Falar em se trabalhar com método no novo mercado de trabalho do setor cultural que está se constituindo no Brasil, onde a maior parte dos contratantes não possuem formação em administração e gestão, pode parecer muita pretensão da minha parte. Digo isso comparando a questão com a minha outra profissão, que é de administrador. A maior parte dos empresários brasileiros (multinacionais não são assim) não possuem formação em administração. Gostam de dizer: "eu não sou administrador e administro o meu negócio. Estou neste ramo há 20 anos". Se a competição neste ramo for pouco agressiva, de fato, não há motivo em se querer investir em contratar pessoas com melhor formação. Mas os tempos são outros e querendo ou não o cenário ano a ano vem se tornando mais competitivo, o que vem mudando esta cultura. Muitos empresários já entendem que, gostando ou não, é melhor contratar alguém que estudou como trabalhar com método, do que alguém que é levado pelas suas emoções e aventuras empíricas.

Uma das maiores vantagens de se trabalhar com método é que ele permite que a gente monitore a variação de nossa própria subjetividade e consiga prosseguir até atingir um resultado.

Então, a minha pretensão é maior do que falar sobre a necessidade de se trabalhar com método. A minha pretensão é continuar construindo minha carreira de trabalho sempre pautada na busca de utilizar o método como ferramenta para conseguir cada vez mais realizar melhor uma ação cultural. E minhas viagens pelo Brasil tem me mostrado que não estou sozinho nessa. Muita gente como eu, que atua há poucos anos na produção cultural, vem pensando em diferentes cidades do Brasil: precisamos trabalhar com método.

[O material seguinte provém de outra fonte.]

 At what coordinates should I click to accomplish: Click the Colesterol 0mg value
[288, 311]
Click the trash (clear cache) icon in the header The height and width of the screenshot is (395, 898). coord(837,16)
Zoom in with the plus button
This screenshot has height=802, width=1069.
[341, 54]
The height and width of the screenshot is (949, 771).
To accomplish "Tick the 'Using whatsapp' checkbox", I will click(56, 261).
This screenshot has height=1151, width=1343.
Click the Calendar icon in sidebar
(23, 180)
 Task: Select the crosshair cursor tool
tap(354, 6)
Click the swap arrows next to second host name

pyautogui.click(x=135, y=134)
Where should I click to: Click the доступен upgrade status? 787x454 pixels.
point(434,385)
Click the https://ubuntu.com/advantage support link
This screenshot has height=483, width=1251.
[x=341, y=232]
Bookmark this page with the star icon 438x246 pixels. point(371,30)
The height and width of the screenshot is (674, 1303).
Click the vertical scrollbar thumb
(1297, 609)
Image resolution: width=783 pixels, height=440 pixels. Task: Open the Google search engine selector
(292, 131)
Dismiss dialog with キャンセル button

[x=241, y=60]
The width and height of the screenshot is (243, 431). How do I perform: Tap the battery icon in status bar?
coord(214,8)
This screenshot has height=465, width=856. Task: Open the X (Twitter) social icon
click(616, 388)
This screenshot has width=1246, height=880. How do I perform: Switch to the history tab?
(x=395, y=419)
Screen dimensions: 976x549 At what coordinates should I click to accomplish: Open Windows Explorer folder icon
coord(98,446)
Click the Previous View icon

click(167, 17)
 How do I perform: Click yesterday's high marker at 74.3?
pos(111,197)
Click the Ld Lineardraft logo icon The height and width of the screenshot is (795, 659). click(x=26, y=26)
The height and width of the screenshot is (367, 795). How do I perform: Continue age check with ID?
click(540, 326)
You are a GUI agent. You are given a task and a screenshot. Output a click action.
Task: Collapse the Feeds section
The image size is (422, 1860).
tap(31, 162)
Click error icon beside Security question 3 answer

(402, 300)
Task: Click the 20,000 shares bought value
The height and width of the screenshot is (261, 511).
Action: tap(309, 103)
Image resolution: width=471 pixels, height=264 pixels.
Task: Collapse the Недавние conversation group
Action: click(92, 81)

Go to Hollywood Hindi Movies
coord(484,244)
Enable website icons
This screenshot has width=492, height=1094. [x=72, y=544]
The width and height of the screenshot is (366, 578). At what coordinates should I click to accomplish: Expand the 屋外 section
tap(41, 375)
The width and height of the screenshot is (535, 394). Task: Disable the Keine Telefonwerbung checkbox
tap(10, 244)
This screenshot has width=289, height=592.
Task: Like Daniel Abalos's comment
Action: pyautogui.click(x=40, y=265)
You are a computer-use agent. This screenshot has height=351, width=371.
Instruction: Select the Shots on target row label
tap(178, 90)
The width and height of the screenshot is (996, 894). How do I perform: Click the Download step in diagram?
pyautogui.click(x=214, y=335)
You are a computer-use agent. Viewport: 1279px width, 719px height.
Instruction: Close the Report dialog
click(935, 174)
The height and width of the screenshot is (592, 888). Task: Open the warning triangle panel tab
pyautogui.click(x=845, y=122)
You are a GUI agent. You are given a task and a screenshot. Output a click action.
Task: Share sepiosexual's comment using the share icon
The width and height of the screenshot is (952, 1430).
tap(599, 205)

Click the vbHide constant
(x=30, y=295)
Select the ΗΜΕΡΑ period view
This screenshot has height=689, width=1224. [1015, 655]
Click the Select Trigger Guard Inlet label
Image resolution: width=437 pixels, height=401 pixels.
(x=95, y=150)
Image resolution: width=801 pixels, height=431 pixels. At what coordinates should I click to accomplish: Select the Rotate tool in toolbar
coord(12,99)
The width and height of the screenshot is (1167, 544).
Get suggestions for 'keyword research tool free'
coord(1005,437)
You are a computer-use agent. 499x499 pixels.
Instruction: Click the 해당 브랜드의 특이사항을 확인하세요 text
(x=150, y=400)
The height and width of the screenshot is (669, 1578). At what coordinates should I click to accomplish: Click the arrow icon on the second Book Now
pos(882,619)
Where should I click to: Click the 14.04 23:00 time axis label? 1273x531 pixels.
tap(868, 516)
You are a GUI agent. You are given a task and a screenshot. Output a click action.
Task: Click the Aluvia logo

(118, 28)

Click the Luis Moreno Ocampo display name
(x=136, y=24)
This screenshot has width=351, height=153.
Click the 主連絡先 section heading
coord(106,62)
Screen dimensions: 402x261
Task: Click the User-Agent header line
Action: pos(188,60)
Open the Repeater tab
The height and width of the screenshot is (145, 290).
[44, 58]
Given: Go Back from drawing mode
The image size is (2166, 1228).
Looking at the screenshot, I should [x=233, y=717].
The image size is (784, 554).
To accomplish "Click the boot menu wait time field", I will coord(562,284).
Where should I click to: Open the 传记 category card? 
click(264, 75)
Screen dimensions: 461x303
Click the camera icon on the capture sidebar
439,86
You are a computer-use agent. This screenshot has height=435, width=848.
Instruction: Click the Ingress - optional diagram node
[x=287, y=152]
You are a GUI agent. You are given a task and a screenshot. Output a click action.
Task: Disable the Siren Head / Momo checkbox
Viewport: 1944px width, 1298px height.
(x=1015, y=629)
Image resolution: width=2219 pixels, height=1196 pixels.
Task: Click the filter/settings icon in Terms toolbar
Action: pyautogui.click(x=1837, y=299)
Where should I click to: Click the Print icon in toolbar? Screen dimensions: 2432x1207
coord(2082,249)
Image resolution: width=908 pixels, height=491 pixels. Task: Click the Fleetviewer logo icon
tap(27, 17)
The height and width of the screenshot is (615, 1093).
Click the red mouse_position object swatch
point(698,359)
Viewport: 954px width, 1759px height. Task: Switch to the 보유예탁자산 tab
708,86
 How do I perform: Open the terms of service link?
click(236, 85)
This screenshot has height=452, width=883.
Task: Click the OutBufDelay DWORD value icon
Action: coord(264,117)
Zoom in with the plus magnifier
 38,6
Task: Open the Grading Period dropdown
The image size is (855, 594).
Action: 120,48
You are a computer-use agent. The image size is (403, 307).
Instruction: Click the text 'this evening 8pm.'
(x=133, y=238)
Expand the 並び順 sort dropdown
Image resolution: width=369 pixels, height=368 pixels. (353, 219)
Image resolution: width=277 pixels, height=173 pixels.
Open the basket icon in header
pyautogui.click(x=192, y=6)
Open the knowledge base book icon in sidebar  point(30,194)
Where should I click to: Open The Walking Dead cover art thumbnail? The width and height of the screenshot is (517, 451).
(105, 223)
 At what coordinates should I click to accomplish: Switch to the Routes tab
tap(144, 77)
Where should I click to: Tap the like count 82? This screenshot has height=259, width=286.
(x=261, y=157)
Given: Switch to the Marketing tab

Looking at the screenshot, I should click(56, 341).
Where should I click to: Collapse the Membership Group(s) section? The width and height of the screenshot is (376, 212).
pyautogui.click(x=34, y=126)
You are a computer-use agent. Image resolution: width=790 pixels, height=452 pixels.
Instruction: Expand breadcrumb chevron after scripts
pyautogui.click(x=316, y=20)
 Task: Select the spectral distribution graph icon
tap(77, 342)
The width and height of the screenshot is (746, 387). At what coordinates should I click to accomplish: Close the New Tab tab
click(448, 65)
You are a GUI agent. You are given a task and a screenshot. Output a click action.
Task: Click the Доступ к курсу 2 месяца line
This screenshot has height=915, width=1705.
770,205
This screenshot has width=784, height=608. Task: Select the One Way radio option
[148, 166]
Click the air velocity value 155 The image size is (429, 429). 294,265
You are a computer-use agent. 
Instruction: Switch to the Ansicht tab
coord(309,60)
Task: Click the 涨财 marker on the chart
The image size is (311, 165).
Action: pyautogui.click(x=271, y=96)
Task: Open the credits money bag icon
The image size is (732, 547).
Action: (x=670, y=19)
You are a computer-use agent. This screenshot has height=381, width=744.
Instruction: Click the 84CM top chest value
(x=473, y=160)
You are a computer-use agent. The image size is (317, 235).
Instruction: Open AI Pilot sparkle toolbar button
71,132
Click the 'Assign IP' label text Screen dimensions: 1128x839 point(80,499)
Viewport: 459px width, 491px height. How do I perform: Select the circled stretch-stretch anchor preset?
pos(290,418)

Estes dias, li a matéria "O guru do Brasil" que fala da trajetória do consultor Vicente Falconi, citado pela revista Exame como o mais influente especialista do país em gestão de empresas e governos. Toda a matéria reforça a idéia que defendo: o método é essencial para o desenvolvimento de qualquer organização. Nos anos 90, quando trabalhei como assessor técnico de programas de qualidade, ISO 9000, etc, era uma novidade na indústria. Aos poucos, esta noção foi ganhando espaço no setor de serviços. De 1999 a 2001 vivenciei no dia a dia isso, trabalhando em uma empresa do ramo de telecomunicações recém instalada no Brasil por canadenses. Toda esta idéia de se trabalhar com método, para mim, é essencial e urgente para as organizações e os profissionais que atuam no setor cultural.


A leveza, a delicadeza, a capacidade de ouvir e gerar resposta do outro e priorizar para lidar com o excesso de atividades


Mas trabalhar somente com método não é tudo. As organizações militares trabalham com método e nem sempre as pessoas se sentem bem ou felizes com isso. Tenho convicção de que é preciso aliar ao método a leveza, a delicadeza, a capacidade de ouvir e gerar resposta do outro e priorizar para lidar com o excesso de atividades.

Para falar um pouco sobre isso, apresento aqui os vídeos feitos pelo site Nós da Comunicação com a escritora Heloisa Buarque de Hollanda.


Leveza e delicadeza



Capacidade de ouvir e gerar resposta do outro



Priorizar para lidar com o excesso de atividades


Algumas reflexões

Quais são as suas expectativas em relação aos arranjos de trabalho que você constitui? Você acredita que o melhor caminho é aceitar cegamente tudo para se manter no mercado? Já pensou que você também constrói o mercado?

Já pensou que muitas pessoas devem estar procurando pessoas organizadas, que trabalhem com método e que talvez o caminho seja dar mais visibilidade ao que você faz, estar mais disponível e acessível, para que estas pessoas encontrem você?

É possível, com estratégia, comunicação, disciplina, paciência e gratidão, mudar arranjos de trabalho rígidos, em relações baseadas na leveza, delicadeza e produtividade.

Exercite sua capacidade de ouvir e gerar resposta do outro.

Entenda como o excesso de atividades atrapalha sua qualidade de vida e a produtividade do seu trabalho.